按照以下步骤在 network 中应用SimQAT算法，使 network 可用于量化感知训练：

使用由网络策略定义的模式引擎融合 network 中的某些单元。默认融合模式：Conv2d + BatchNorm2d + ReLU， Conv2d + ReLU， Dense + BatchNorm2d + ReLU， Dense + BatchNorm2d， Dense + ReLU。
在网络中传播NetPolicy中定义的LayerPolices。
减少冗余的假量化器，即一个张量上存在两个或多个假量化器。
应用LayerPolicies将普通Cell转换为 QuantizeWrapperCell 。在此步骤中，我们将在网络中插入真正的假量化器。

参数：

network (Cell) - 待量化的网络。

返回：

量化后的网络。

convert(net_opt: Cell, ckpt_path='')[源代码]

将量化网络 net_opt 转换为标准网络，后续导出成MindIR用于部署。

参数：

net_opt (Cell) - 经过量化算法apply之后的网络。
ckpt_path (str) - 网络的checkpoint file文件路径，默认值为 ""，表示不加载。

异常：

TypeError - net_opt 数据类型不是Cell。
TypeError - ckpt_path 数据类型不是str。
ValueError - ckpt_path 非空但不是有效路径。
RuntimeError - ckpt_path 是有效文件，但加载失败。

返回：

转换后的网络。

set_act_narrow_range(act_narrow_range)[源代码]

设置量化感知训练参数 config 的act_narrow_range值。

参数：

act_narrow_range (bool) - 量化算法是否使用 act_narrow_range 。如果为 True，则基于narrow_range，否则不基于narrow_range。

异常：

TypeError - act_narrow_range 数据类型不是bool。

set_act_per_channel(act_per_channel)[源代码]

设置量化感知训练参数 config 的act_per_channel值。

参数：

act_per_channel (bool) - 量化算法基于层还是通道。如果为 True，则基于通道，否则基于层。当前只支持 False。

异常：

TypeError - act_per_channel 数据类型不是bool。
ValueError - act_per_channel 不是 False。

set_act_quant_delay(act_quant_delay)[源代码]

设置量化感知训练参数 config 的act_quant_delay值。

参数：

act_quant_delay (int) - 在训练和评估期间激活量化后的步数。

异常：

TypeError - act_quant_delay 数据类型不是int。
ValueError - act_quant_delay 小于0。

set_act_quant_dtype(act_quant_dtype)[源代码]

设置量化感知训练参数 config 的act_quant_dtype值。

参数：

act_quant_dtype (QuantDtype) - 激活量化的数据类型。

异常：

TypeError - act_quant_dtype 数据类型不是QuantDtype。
ValueError - act_quant_dtype 不是 QuantDtype.INT8 。
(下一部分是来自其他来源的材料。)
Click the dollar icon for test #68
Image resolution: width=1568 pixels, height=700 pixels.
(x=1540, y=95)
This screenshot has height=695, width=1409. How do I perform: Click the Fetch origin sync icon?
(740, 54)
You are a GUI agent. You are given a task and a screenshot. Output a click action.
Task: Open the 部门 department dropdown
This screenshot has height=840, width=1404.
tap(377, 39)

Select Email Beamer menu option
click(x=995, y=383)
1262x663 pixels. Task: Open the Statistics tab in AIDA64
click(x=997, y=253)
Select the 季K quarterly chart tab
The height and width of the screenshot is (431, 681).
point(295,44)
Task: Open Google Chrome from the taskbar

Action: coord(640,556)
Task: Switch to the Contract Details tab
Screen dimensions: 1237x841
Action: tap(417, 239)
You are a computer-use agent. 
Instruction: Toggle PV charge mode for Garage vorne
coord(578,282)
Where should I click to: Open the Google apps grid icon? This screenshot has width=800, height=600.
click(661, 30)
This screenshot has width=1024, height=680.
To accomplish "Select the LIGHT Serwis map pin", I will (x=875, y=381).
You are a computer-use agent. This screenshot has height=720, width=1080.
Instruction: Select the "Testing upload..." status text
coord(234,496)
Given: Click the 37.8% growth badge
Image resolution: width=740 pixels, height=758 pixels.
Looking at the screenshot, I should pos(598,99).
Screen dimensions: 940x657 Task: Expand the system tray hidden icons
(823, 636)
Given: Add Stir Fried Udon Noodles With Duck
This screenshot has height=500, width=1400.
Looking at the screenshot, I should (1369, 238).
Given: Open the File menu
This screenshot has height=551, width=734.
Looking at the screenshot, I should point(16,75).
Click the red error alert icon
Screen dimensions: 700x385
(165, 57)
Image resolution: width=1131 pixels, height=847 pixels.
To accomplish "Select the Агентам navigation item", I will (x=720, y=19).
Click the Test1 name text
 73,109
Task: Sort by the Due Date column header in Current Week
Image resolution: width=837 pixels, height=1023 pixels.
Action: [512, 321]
set_act_symmetric(act_symmetric)[源代码]

设置量化感知训练参数 config 的act_symmetric值。

参数：

act_symmetric (bool) - 量化算法是否使用激活对称。如果为 True，则基于对称，否则基于不对称。

异常：

TypeError - act_symmetric 数据类型不是bool。

set_bn_fold(bn_fold)[源代码]

设置量化感知训练参数 config 的bn_fold值。

参数：

bn_fold (bool) - 量化算法是否使用 bn_fold 。

异常：

TypeError - bn_fold 数据类型不是bool。

set_enable_fusion(enable_fusion)[源代码]

设置量化感知训练参数 config 的enable_fusion值。

参数：

enable_fusion (bool) - 是否在量化之前进行融合。

异常：

TypeError - enable_fusion 数据类型不是bool。

set_freeze_bn(freeze_bn)[源代码]

设置量化感知训练参数 config 的freeze_bn值。

参数：

freeze_bn (int) - BatchNorm OP 参数固定为全局均值和方差之后的步数。

异常：

TypeError - freeze_bn 数据类型不是int。
ValueError - freeze_bn 小于0。

set_one_conv_fold(one_conv_fold)[源代码]

设置量化感知训练参数 config 的one_conv_fold值。

参数：

one_conv_fold (bool) - 量化算法是否使用 one_conv_fold 。

异常：

TypeError - one_conv_fold 数据类型不是bool。

set_weight_narrow_range(weight_narrow_range)[源代码]

设置量化感知训练参数 config 的weight_narrow_range值。

参数：

weight_narrow_range (bool) - 量化算法是否使用权重narrow_range。如果为 True，则基于narrow_range，否则不基于narrow_range。

异常：

TypeError - weight_narrow_range 数据类型不是bool。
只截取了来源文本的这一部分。